Work item: Copy every entry below verbatim, except for images.

++++ Extracted information

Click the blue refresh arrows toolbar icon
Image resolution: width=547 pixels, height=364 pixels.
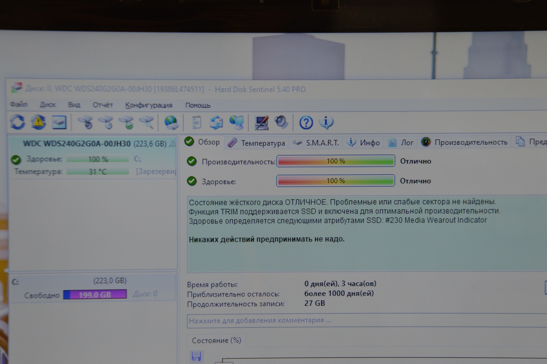[18, 122]
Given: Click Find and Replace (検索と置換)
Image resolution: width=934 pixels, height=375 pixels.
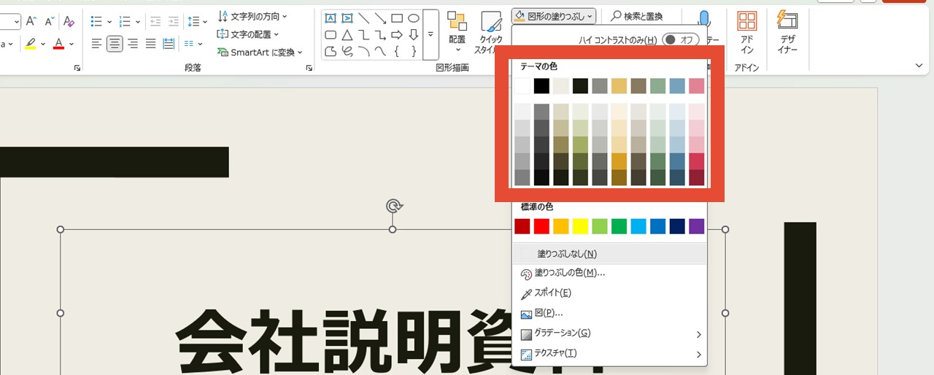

++++++++

Task output:
Click the blue refresh arrows toolbar icon
Image resolution: width=547 pixels, height=364 pixels.
[18, 122]
Given: Click Find and Replace (検索と置換)
Image resolution: width=934 pixels, height=375 pixels.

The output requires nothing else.